The voice startled her—it didn't belong here. Hadn't in a while. In two weeks and five days, in fact: he left on a Tuesday, which she remembered because he didn't even take the bins to the curb one last time. As though, having made up his mind, he was excused and exempt from every responsibility of the life that once connected them. As she dragged the bins back up the driveway that evening, she'd imagined their marriage as a wicker basket, the strands now broken and sprung, the bottom about to give way. But unlike Jeff, she had expected to shatter.
Wouldn't you?
she'd thought despairingly, watching the quiet street through the bedroom window, as her neighbors came home from their jobs, their errands, their exercise classes and children's playdates.
Wouldn't you have broken too
?

“I JUST NEEDED
a few things from the garage,” Jeff said sheepishly, looking not at Maris but at the newel post. She stood at the bottom of the stairs. He stood half in and half out the front door, letting in the heat. She thought about the air conditioner: she must remember to turn it off when she left.

“What things?”

“Just—you know.

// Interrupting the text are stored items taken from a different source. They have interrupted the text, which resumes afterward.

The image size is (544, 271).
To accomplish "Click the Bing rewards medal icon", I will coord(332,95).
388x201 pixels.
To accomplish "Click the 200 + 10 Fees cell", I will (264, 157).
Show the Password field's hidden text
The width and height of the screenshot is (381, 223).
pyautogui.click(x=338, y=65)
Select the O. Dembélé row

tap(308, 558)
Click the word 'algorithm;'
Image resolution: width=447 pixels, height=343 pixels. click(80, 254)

My clubs, the barbecue tools.” He scowled. “I didn't know you were home. I already loaded up the car.”

A lie, and one into which he put very little effort. Her car was in the garage too; he couldn't have missed it. Besides, where was she supposed to have gone? She had haunted this house like a wraith for a year now; it was careless of him to pretend otherwise. But that was as good a word as any for what Jeff had become.
Careless
. He didn't care. He couldn't care less. About her, about the life she thought they would cling to together, about—and surely it wasn't true, she shouldn't even allow herself to think it—about Calla.

“I'm going to Alana's,” she said abruptly, too tired to correct him.

“You mean—to stay?”

She shrugged. How to answer that? The future lay ahead of her, unknowable, unimaginable. If there was another option—like, for instance, just disappearing, winking into nonexistence like a light turned off—she might very well take it. “For now, anyway.”

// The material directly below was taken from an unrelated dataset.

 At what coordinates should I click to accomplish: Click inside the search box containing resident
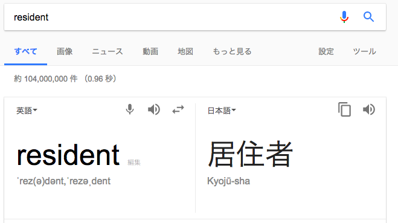(173, 17)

“Does that mean we can move ahead on the house?”

All traces of guilt were gone from his voice now. Anger surged inside Maris—cold, sharp, more real than anything she had felt in a long time. Her phone buzzed; she took it out of her pocket, barely glancing at the screen. “I have to take this,” she snapped.

Jeff held up his hands, conciliatory, aware—maybe—that he'd pushed her too far. He backed out the door, mouthed “see you later,” and scuttled toward his car like a kid on his way to recess. Maris shoved the door unnecessarily hard and it slammed shut.

It was a 925 number, not one she recognized. Ordinarily she'd let it go to voice mail—the truth was she let nearly all her calls go to voice mail, even Alana's—but the afterburn of anger at Jeff propelled her to answer.

“Hello?”

“Maris.” A voice she never thought she would have to hear again. “It's Ron. Ron Isherwood.”

“You.” Her voice came out like dried leaves. Pain like she hadn't known since the early days, searing and slicing. “How can you—what do you—”

“I just want to say . . .”

There was a rushing sound, which Maris thought was her own mind ripping from its moorings—finally, finally, splintering apart. She was only surprised that it had taken so long.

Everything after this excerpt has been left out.